- _EXERCISE DESCRIPTION_:
Write out each record exactly as it stands. No pictures belong in the copy.

- _RECORDS SHOWN_:
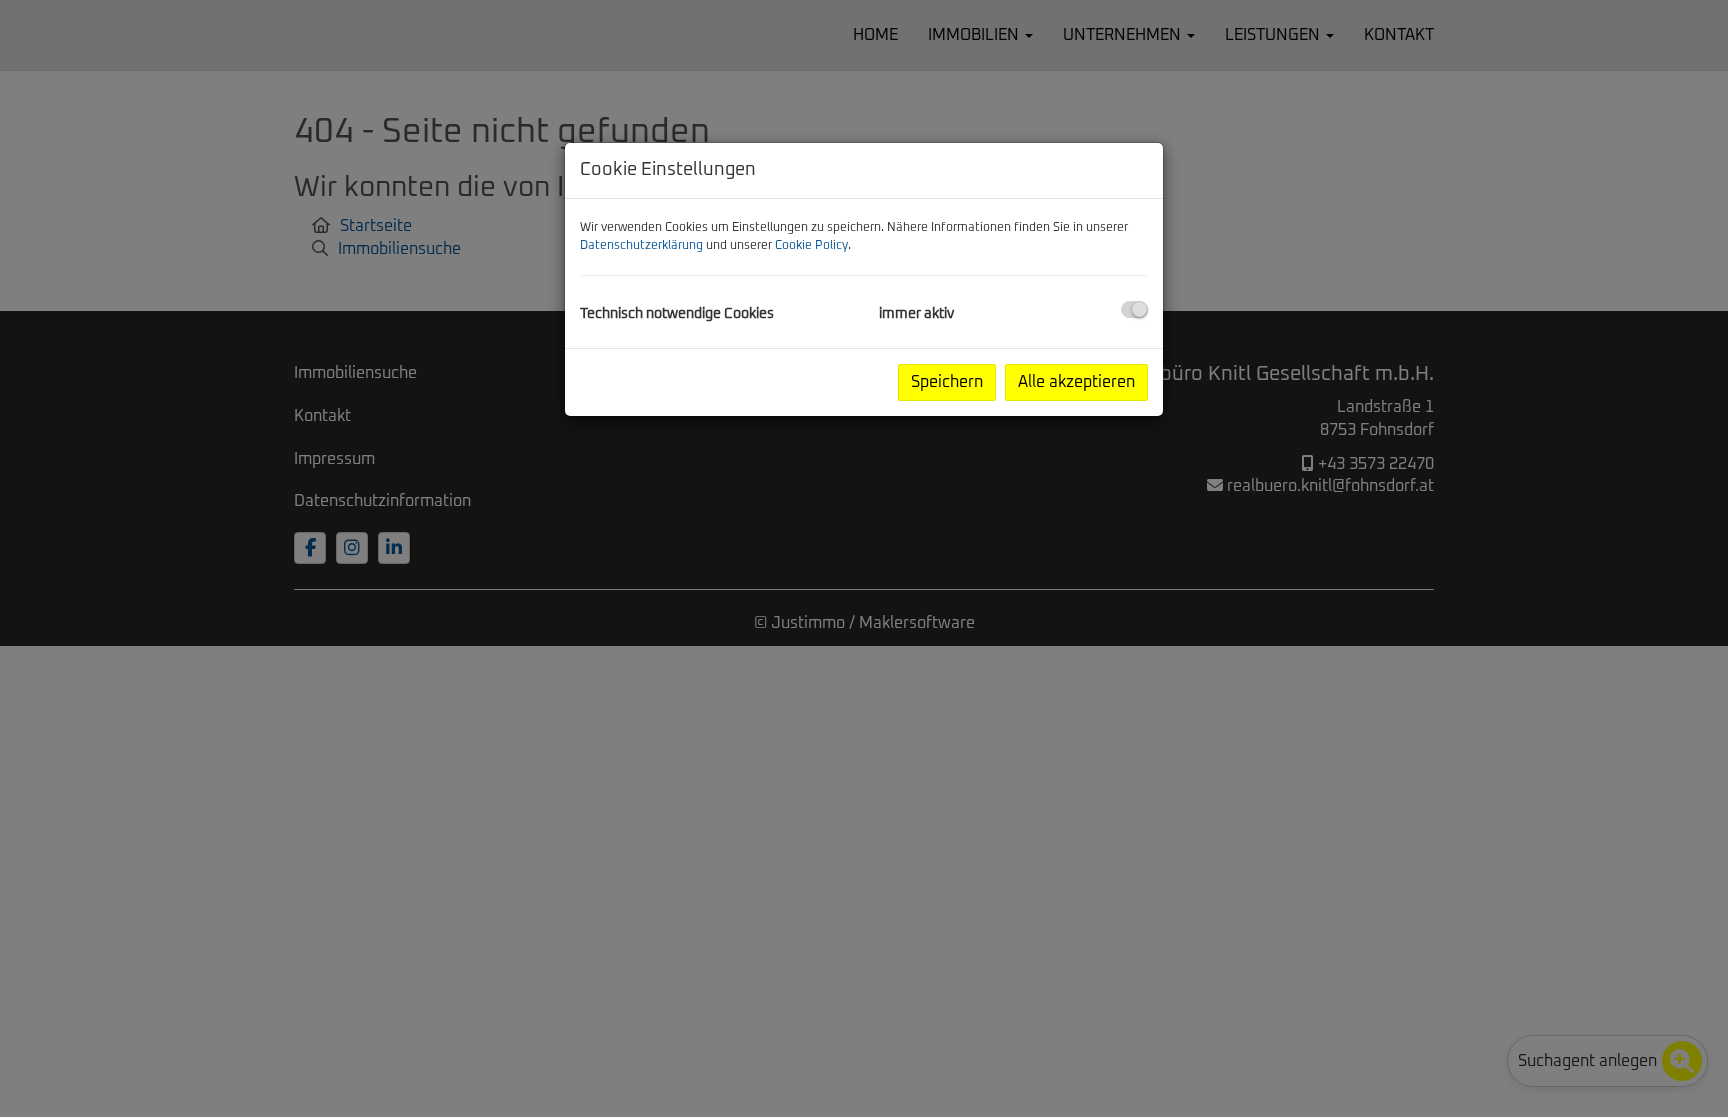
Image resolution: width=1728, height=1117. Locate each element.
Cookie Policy (811, 246)
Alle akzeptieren (1076, 382)
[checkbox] (1134, 309)
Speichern (947, 382)
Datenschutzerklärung (641, 246)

- _THE ANSWER_:
Image resolution: width=1728, height=1117. Locate each element.
Cookie Policy (811, 246)
Alle akzeptieren (1076, 382)
[checkbox] (1134, 309)
Speichern (947, 382)
Datenschutzerklärung (641, 246)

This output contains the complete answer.